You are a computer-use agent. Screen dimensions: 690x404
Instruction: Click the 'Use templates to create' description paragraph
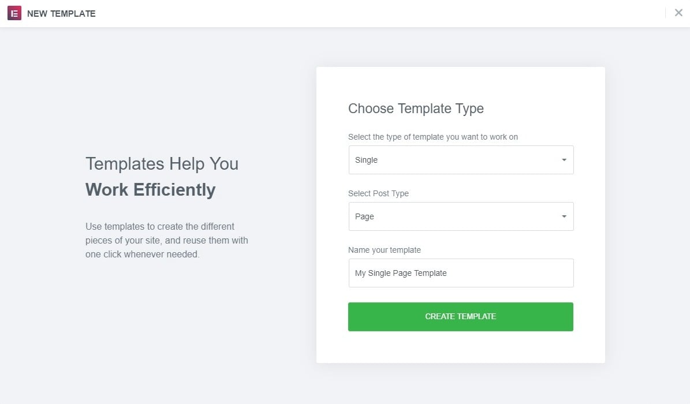click(x=166, y=240)
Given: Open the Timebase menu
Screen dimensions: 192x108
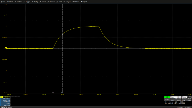Looking at the screenshot, I should coord(19,2).
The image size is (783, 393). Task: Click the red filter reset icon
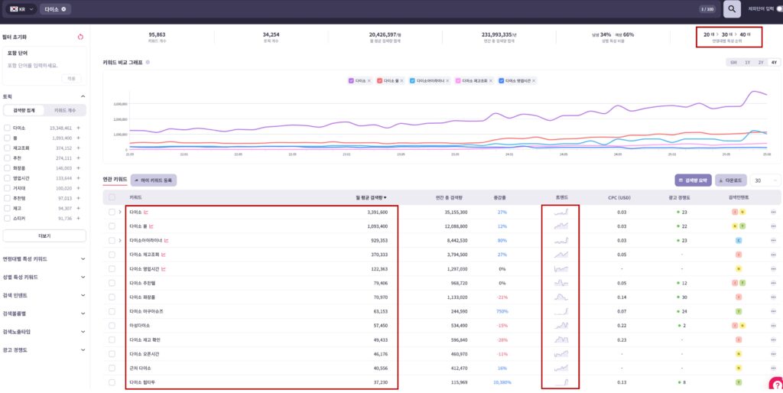pos(81,36)
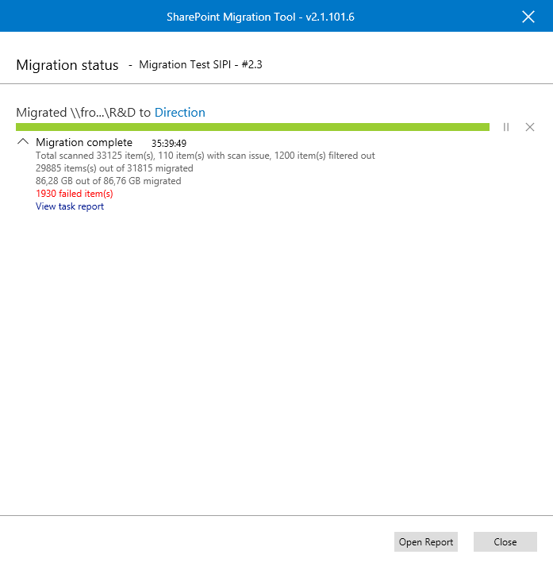Pause the migration task
The height and width of the screenshot is (566, 553).
[506, 127]
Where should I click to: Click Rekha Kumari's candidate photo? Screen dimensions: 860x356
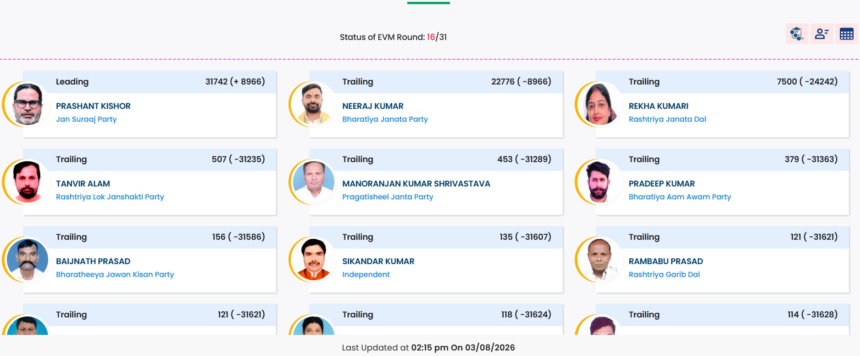(599, 104)
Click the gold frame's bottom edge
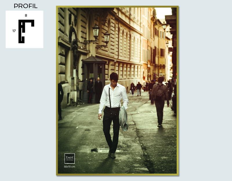This screenshot has width=232, height=181. (117, 175)
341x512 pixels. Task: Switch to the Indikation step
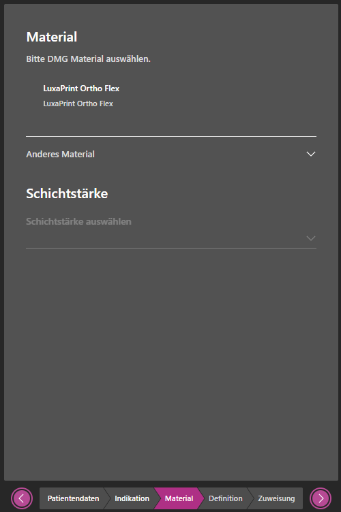[132, 498]
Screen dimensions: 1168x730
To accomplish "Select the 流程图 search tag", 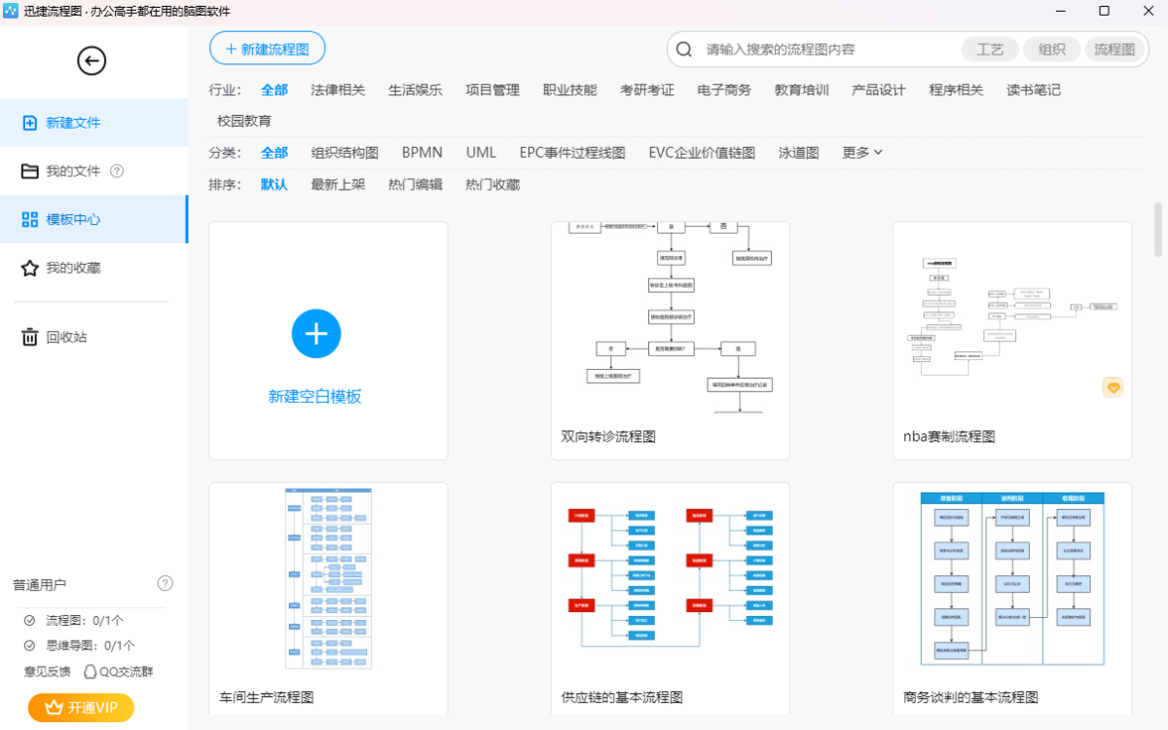I will point(1116,48).
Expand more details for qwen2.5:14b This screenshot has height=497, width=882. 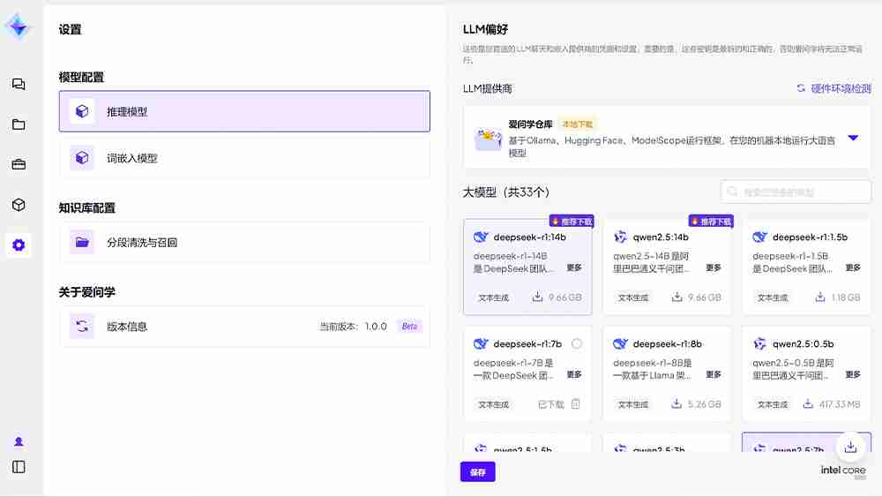tap(714, 267)
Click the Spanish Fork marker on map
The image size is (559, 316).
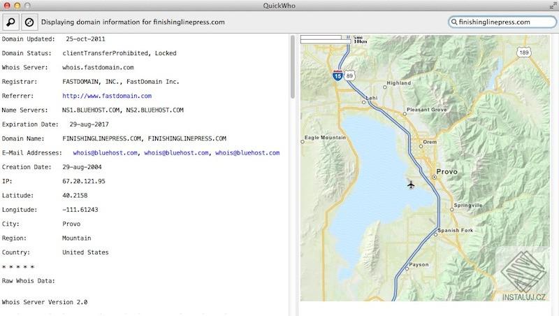click(x=435, y=236)
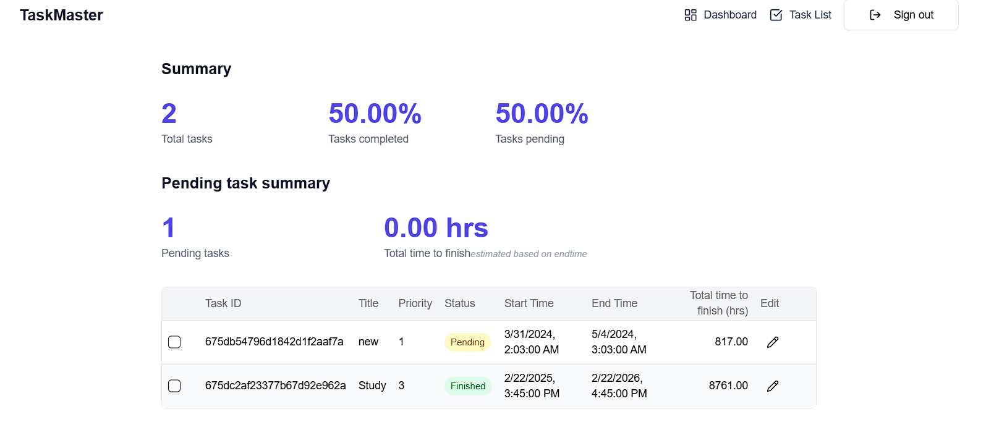Image resolution: width=986 pixels, height=443 pixels.
Task: Click the Priority column header
Action: point(415,303)
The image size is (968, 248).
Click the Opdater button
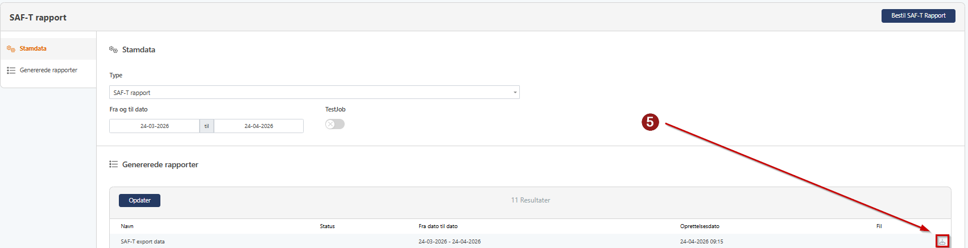pos(139,200)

===

> _Work to be completed_:
The copy has to start at the line that contains "The image size is (559, 316)." and end at the last line of the material above, matching the original exactly and holding no pictures.

> _Answer to this task_:
The image size is (559, 316).
click(x=435, y=236)
Image resolution: width=986 pixels, height=443 pixels.
Task: Click the Priority column header
Action: point(415,303)
The image size is (968, 248).
Click the Opdater button
pos(139,200)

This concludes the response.